To było całkiem naturalne, że dr S. szukał hospitalizacji dla alkoholików. Od lat odsyłał chorych do szpitala Św. Tomasza. Dla niego alkoholizm był chorobą tak realną jak zapalenie płuc. Leczenie nie było łatwe. Nowe leczenie miało mieć charakter fizyczny, psychologiczny, społeczny i duchowy. Jako całość pacjent był chory i wymagał leczenia.
dzięki Bogu i siostrom Miłosierdzia
wielu jego kolegów w zawodzie medycznym nie zgadzało się z Dr. S., niektórzy gorzko. Na szczęście znał siostry pielęgniarki w Szpitalu Św. Tomasza. Miał wielkie szczęście, nawet opatrznościowe, że spotkał się z siostrami Miłosierdzia św. Augustyna. Ponieważ w długiej, długiej historii ich zakonu, zajmowali się wszelkimi rodzajami chorób, zaniedbań i nieszczęść, a teraz byli gotowi wypróbować nowszą metodę leczenia alkoholizmu. Oddział otwarty dla Anonimowych Alkoholików w szpitalu powszechnym po raz pierwszy.
Dr S. i siostry szybko nauczyły się dokładniej diagnozować i skuteczniej przepisywać. Oto nowy typ pacjenta potrzebującego nowego rodzaju leczenia. Co więcej, zaburzenie było bardziej psychiczne i duchowe niż po stronie fizycznej. Tutaj był pacjent, którego myślenie było zakłopotane; których postawy były błędne; których filozofia życiowa była pomieszana, a poczucie wartości wypaczone; że życie duchowe nie istniało.
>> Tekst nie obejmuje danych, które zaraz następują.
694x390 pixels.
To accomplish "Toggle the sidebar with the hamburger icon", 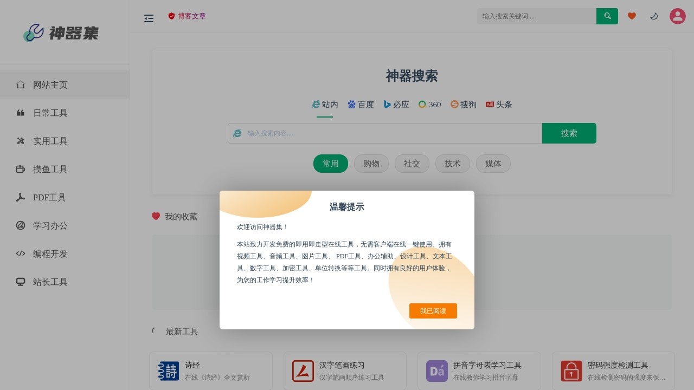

W konsekwencji, pacjent był wyzwaniem dla umiejętności, cierpliwości i modlitwy wszystkich, którzy pracowali w szpitalu z Dr. S. w szlachetnej sztuce uzdrawiania strasznie zranionej osobowości.
to, jaki sukces przyniósł jego wysiłki, jak również wysiłki sióstr i wszystkich, którzy pracowali z wieloma pacjentami, którzy przeszli przez ten oddział, jest teraz kwestią historii AA. Zawsze pozostanie pomnikiem pamięci R. H. S., M. D.-I Dr. Bob, człowiek.